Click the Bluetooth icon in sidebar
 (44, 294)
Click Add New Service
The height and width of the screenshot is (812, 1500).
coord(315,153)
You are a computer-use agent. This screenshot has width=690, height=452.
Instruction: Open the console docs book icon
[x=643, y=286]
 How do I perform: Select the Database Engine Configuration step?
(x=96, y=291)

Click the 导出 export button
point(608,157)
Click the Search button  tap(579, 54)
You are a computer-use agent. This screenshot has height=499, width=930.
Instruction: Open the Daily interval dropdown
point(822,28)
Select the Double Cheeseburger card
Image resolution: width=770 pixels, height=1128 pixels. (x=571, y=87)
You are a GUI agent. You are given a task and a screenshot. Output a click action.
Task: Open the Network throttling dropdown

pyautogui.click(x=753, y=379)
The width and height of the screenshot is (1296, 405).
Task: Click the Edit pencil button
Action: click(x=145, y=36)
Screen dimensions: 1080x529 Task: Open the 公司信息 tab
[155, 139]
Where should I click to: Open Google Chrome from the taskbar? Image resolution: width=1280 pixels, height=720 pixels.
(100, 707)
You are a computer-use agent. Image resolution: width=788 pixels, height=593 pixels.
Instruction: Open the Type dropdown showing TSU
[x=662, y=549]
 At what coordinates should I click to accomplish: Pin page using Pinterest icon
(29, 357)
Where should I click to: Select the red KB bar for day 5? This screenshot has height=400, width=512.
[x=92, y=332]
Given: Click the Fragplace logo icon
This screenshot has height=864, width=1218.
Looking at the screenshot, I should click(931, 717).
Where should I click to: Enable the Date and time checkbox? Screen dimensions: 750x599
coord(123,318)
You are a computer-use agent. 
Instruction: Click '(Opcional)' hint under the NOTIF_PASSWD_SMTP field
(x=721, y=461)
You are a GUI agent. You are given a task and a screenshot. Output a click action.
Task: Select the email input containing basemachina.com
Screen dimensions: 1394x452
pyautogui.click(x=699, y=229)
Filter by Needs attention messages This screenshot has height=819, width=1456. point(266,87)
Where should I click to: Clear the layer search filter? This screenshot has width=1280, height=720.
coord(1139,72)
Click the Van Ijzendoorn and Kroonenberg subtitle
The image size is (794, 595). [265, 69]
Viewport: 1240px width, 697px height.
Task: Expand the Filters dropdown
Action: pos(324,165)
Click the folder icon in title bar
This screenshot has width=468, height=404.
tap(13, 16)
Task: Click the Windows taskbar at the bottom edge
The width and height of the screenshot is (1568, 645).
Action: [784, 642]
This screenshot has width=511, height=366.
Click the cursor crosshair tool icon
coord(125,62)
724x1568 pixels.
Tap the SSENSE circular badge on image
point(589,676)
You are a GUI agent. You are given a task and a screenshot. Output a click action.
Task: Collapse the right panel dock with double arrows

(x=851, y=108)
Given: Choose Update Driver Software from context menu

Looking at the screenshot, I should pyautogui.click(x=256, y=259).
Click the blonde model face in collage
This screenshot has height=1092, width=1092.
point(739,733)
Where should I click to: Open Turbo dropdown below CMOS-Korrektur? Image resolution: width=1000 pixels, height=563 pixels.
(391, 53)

..........

#### EXERCISE:
Beginning at the line that contains "The width and height of the screenshot is (1568, 645).", give again every line down to the end of the material, exactly as written, and stop there.

#### SOLUTION BELOW:
The width and height of the screenshot is (1568, 645).
Action: [784, 642]
This screenshot has width=511, height=366.
Click the cursor crosshair tool icon
coord(125,62)
724x1568 pixels.
Tap the SSENSE circular badge on image
point(589,676)
You are a GUI agent. You are given a task and a screenshot. Output a click action.
Task: Collapse the right panel dock with double arrows

(x=851, y=108)
Given: Choose Update Driver Software from context menu

Looking at the screenshot, I should pyautogui.click(x=256, y=259).
Click the blonde model face in collage
This screenshot has height=1092, width=1092.
point(739,733)
Where should I click to: Open Turbo dropdown below CMOS-Korrektur? Image resolution: width=1000 pixels, height=563 pixels.
(391, 53)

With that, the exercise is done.